Wonderful blog.  You are so lucky to be surrounded by such talented people.  Your Mary Tudor looks amazing!! 

Comment by Peggy Stuart on May 19, 2014 at 12:50pm
The Olympic quilting is a pantograph, which means the machine is guided by a pattern. I think the pantograph is available, but of course, you have to have a long-arm machine to use it.
Comment by cherylbwaters on May 19, 2014 at 12:00pm

So sweet to see Miss Daphne caring for her "babies". And what a wonderful memorial for your friend with such a nice view.

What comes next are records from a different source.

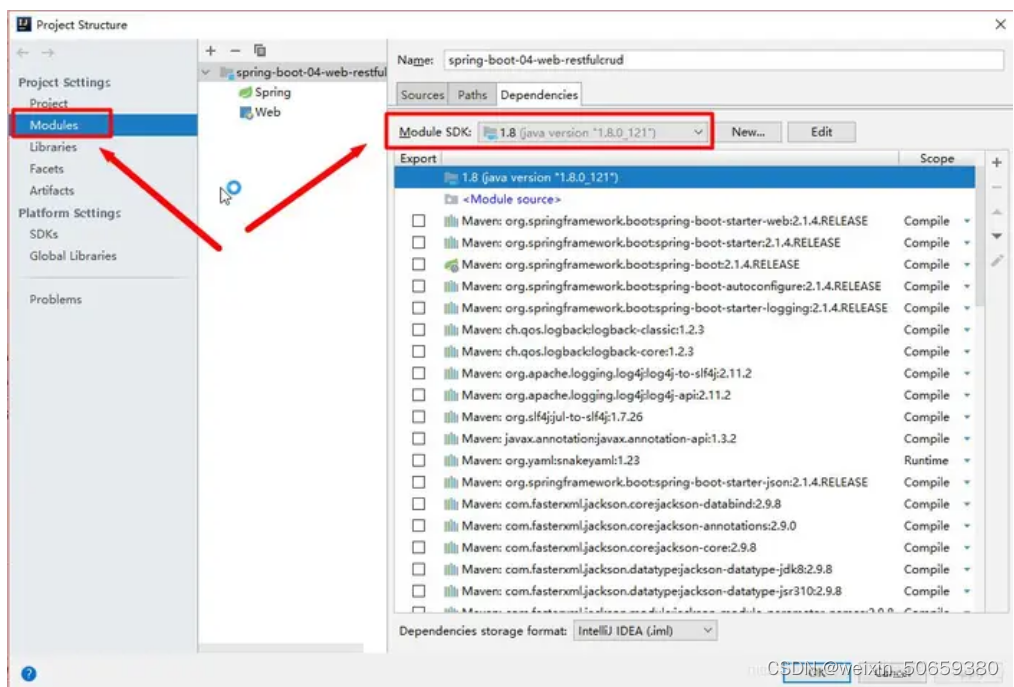
Task: Switch to the Sources tab
Action: point(421,94)
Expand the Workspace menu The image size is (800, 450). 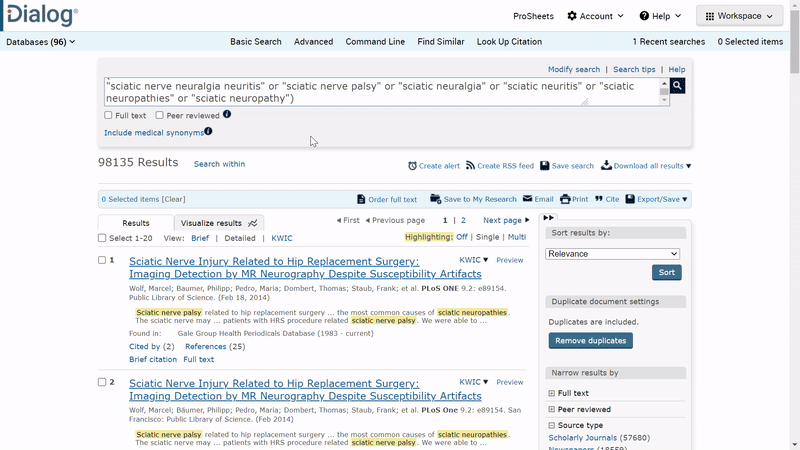(739, 16)
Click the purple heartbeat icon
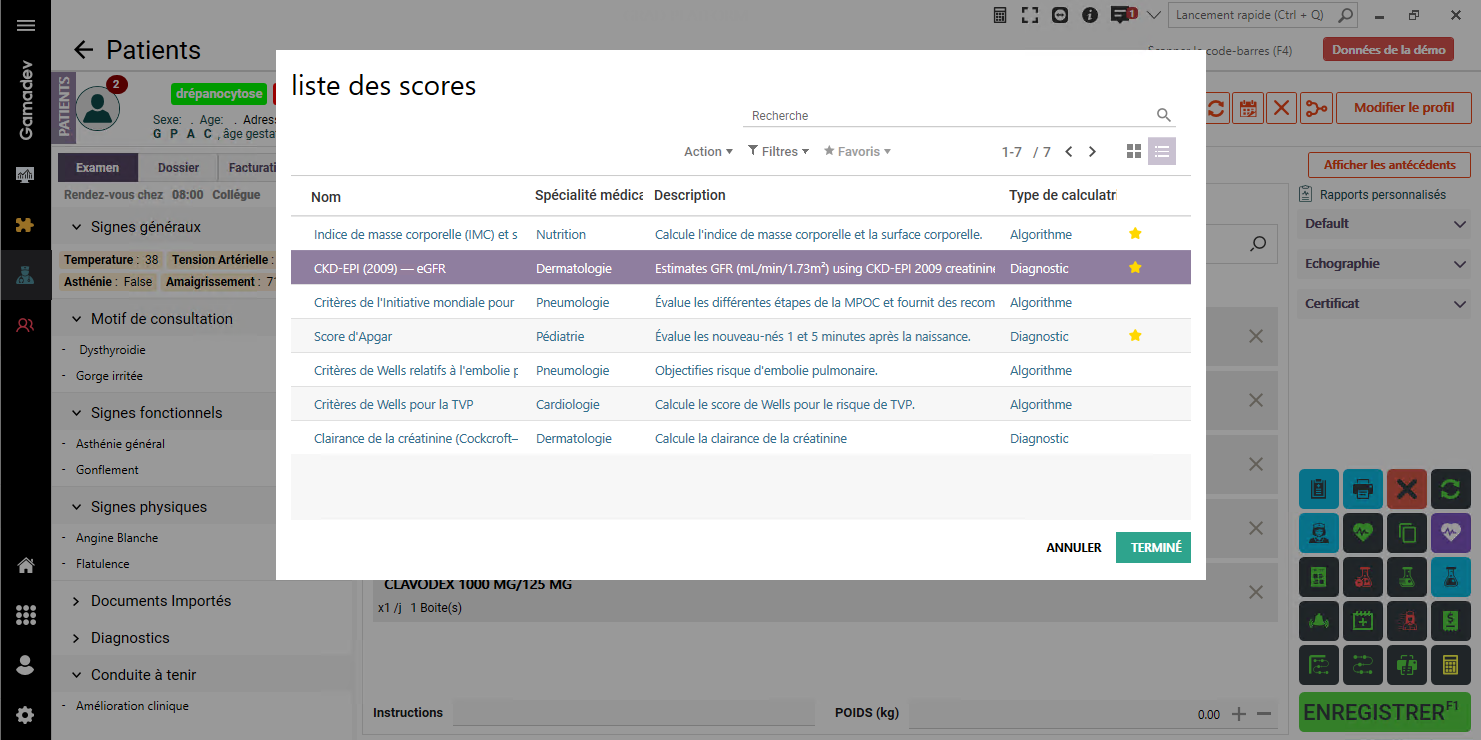The image size is (1481, 740). (1450, 533)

Comment by KnitterGirl39 on May 19, 2014 at 9:48am

Love the quilts - the Olympic one is wonderful.
Your Mary Tudor vest is looking fantastic!
I am partial to horses and the little colt is adorable for the applique'.
The views from your hiking are beautiful and perfect for a remembrance of your neighbor.
Daphne's bedroom setup with her "babies" right next to her is so cute.

Comment by angelkarhu on May 19, 2014 at 9:44am
I LOVE that moose! And that winter olympics quilt is amazing. Award winning in my opinion. I finished the second curtain just in time to make the financially logical decision to move back to OR. I just cant afford San Diego and I don't get enough family support from my sister so at the end of June much to my dismay I must move back to the rain. I also miss snowshoeing/x-country skiing. No one to go with down here and tooo far to drive to see the much loved snow. Started a mystery knit. Only on row 6 after 500+ stitches per row. Its a hand cramper but hoping as rows get shorter my hands will tire and cramp less. Still plugging away on HST table topper/wall hanging for a craftsy class. In june I'll repeat the process for the camp loopy fabric challenge of making something using three colors of batik fabric based on a city or place that holds your heart. Easy choice: taivassallo, Finland so blues and white with a little pinkish-red for granite.